Rewarding your child with material objects, can lead to worse behavior.
As parents we have been told that positive reinforcement creates more good behavior. Some money for cleaning your room, a movie ticket for getting good grades, extra x-box time for being nice to your brother. However, a study in the journal Child Development shows that our commitment to positive reinforcement can be counterproductive. This study shows that rewarding a child's sharing resulted in the child actually choosing to share less.
The study wanted to find out how many marbles 48 3-year-olds were willing to share with a puppet. During a game, it seemed as if a child happened to get three marbles while the puppet got only one. Half of the children noticed the difference and gave the puppet a marble without further prompting. If not, the puppet said, "I only got one marble" and then "I want to have as many marbles as you" and then, if needed, "Will you give me one?"
After the children had shared a marble, there were three ways of follow up. Some children simply moved on without any feedback, others were praised ("Oh thank you for sharing a marble with me! That was really nice"). And a third group was rewarded with a little toy.

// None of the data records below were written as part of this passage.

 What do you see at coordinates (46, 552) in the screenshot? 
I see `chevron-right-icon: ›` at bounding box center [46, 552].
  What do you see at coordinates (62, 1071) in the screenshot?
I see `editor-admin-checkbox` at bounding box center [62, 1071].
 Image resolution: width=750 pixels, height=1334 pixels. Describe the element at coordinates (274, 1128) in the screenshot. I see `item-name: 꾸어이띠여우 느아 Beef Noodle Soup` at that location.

After certain time passed the kids were tested again—over three related but different games. The result was that children continued to equalize an unfair outcome after the experience of praise or a neutral response. However, they shared less often after they had received material rewards!
The study shows that there is a sense of fairness in young children, but that this sense gets corrupted in a way by tying it to a reward. When the reward was absent, so was fairness. "Receiving a reward initially in the collaborative sharing context diminished children's motivation to share in new situations in which they had never been reinforced before," the paper writes.
Rewarding fairness makes children overall less fair on future tests. The message from this study is loud and clear: "Parents and educators should be encouraged to rely on intrinsic motivation and reinforce feelings of autonomy and competence as much as possible rather than to provide superfluous material incentives, which can even have detrimental effects."